Kondisi itu terjadi akibat penunggakan pembayaran iuran dari kelompok tersebut. Sementara itu, peserta dari kelompok itu menggunakan layanan kesehatan dengan biaya yang sangat besar. Berdasarkan hasil audit dari Badan Pengawas Keuangan dan Pembangunan (BPKP), peserta yang aktif membayar berjumlah 54 persen, sedangkan sisanya 46 persen tidak aktif membayar.
Menurut Laksono, sisa anggaran dari PBI itu sebenarnya bisa untuk mengimplementasikan kebijakan kompensasi. Contohnya adalah pengiriman dokter ke kawasan-kawasan terpencil untuk meningkatkan layanan kesehatan bagi masyarakat yang sulit memperoleh layanan kesehatan.
Oleh karena itu, Laksono merekomendasikan agar menyusun kebijakan kompartemenisasi dalam penganggaran. Maksud dari kebijakan itu agar anggaran dimanfaatkan oleh kelompok peserta yang tepat. Ia menilai, pemanfaatan anggaran sisa dari PBI untuk menutup defisit dari PBPU tidak sesuai peruntukan. Ada kesan, dana orang miskin dimanfaatkan oleh kelompok mampu.
Dalam pandangan Laksono, kelompok PBPU termasuk golongan mampu. Iuran kesehatan seharusnya bukan menjadi beban yang berarti bagi kelompok tersebut. Kesadaran agar mau membayar iuran itu perlu didorong.
Karena itu perlu pergelolalaan keuangan BPJS Kesehatan yang berkeadilan. Di Thailand misalnya, orang kaya membiayai kesehatan sendiri. Negara menanggung warga negara yang benar-benar tidak mampu secara finansial, sesuai ketentuan undang-undang.
"Tetapi untuk ini, ada peraturan yang harus diubah. Jika tidak, tujuan pemerataan dalam pelayanan kesehatan tidak akan tercapai. BPJS akan digunakan oleh anggota yang relatif mampu di kota-kota besar atau dekat kota besar, sementara masyarakat NTT, Papua, dan Maluku tidak terlayani maksimal," jelas Laksono.

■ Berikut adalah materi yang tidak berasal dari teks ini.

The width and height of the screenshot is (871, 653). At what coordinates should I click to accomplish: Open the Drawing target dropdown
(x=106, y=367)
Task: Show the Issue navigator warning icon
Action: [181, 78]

Terkait kebijakan kompartemenisasi, Laksono mengungkapkan, hal itu dilakukan dengan cara membuat kantong pengelolaan dana berdasarkan kelompok peserta.
Dihubungi terpisah, Kepala Humas BPJS Kesehatan Iqbal Anas Ma\'ruf menyampaikan, program JKN berbasis gotong-royong. Semua pihak membayar iuran dan tidak ada yang dibeda-bedakan. Masalah keaktifan peserta pembayaran mandiri memang masih perlu ditingkatkan. Hal itu agar subsidi silang yang diharapkan dalam program ini benar-benar terjadi.
"Salah satu asasnya ekuitas atau kesetaraan. Kewajiban berwarganegara ditunaikan dulu. Baru bisa memilih asuransi tambahan. Kalau dibebaskan, program ini bicara tentang subsidi silang. Yang golongan banyak risiko itu harus bisa ditanggung banyak orang," kata Iqbal.